The book fuses history and genealogy in a scholarly manner with engaging storytelling including an account of their ancestors coming to America, orphan trains, life during the Depression, and Navy episodes and escapades. The book intertwines family lore narratives with historical battle accounts to amplify an understanding of history and the Patten family.
The book may be ordered over the Internet at
5089 Huntington Drive
Carmel, IN 46033.
Dale Sporleder may be contacted at 317-508-7761. Other information on the Patten family is available at www.pattenpending.com .
(Posted with permission from Odebolt's newspaper, The Chronicle, and the author, Dale Sporleder, nephew of the Patten brothers. Those wishing reprint rights should contact The Chronicle, Box 485, Odebolt, Iowa 51458; phone 712-668-2253, or via email at .)
The Chronicle, Vol 113, Number 33. Thursday, August 12, 2004
The following article was submitted by Dale Sporleder. It deals with the eight Patten brothers and their father's Navy experiences during World War II. It will be 62 years this summer when they were in Des Moines on a war bond drive. They lived in the Odebolt area for several years and were neighbors to the Carstensen family. Recently, the Odebolt newspaper published the obituary on one of the brothers, Allen Patten, who passed away in Alaska in February.
Iowans are justifiably proud of the five Sullivan brothers from Waterloo who served and gave their lives for their country in the Navy during World War II. Iowans should also be proud of the nine members of the Patten family who served their country in the Navy during the same war. This July [July 2004] will mark 62 years since the father and eight Patten brothers came to Des Moines to be honored as the Navy's largest family.

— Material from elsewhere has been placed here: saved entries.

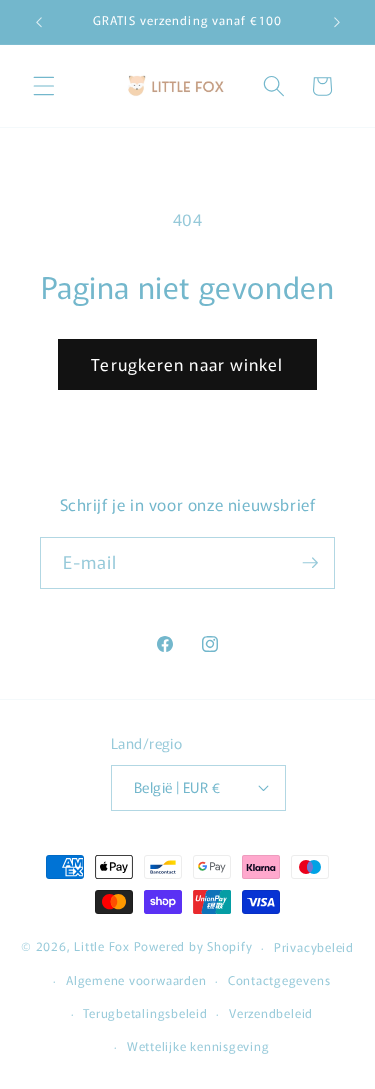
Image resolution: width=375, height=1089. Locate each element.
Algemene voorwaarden (136, 979)
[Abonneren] (310, 563)
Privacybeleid (314, 946)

The history of the Patten family begins in 1909 when Floyd Patten married Anna Billotte. They lived on a farm in Carroll County south of Lake City. The first child was Martha, and in rapid succession she was followed by Gilbert Russell, Marvin Kenneth, Clarence Floyd ("Bick"), Allen Mayo, Myrne Roosevelt ("Ted"), Ray Hart ("Bub"), and Bruce Calvin.
In 1923, the family moved to a farm near Lamar, Chase County in the extreme southwest corner of Nebraska. There Wayne Henry was born, as well as Hazel Grace, who died in infancy. In 1927, Anna died unexpectedly and the family returned to Iowa to live with their grandparents, Albert and Mary Patten, who lived on a farm south of Lake City. Martha became the brothers' surrogate mother to help care for them.
In 1934, the Patten brothers began joining the Navy, until by September 1941 seven of them were serving on the battleship Nevada.
During this time the family lived on the farm south of Lake City until the fall of 1936, when Floyd, Ted, Bub, Bruce and Wayne moved to Odebolt. Floyd leased land from J. A. Reik, allowing the Patten family to harvest lumber and sell it in the local market. Their neighbors included the Nick and Mary Carstensen family, who had children similar in age to the Patten brothers.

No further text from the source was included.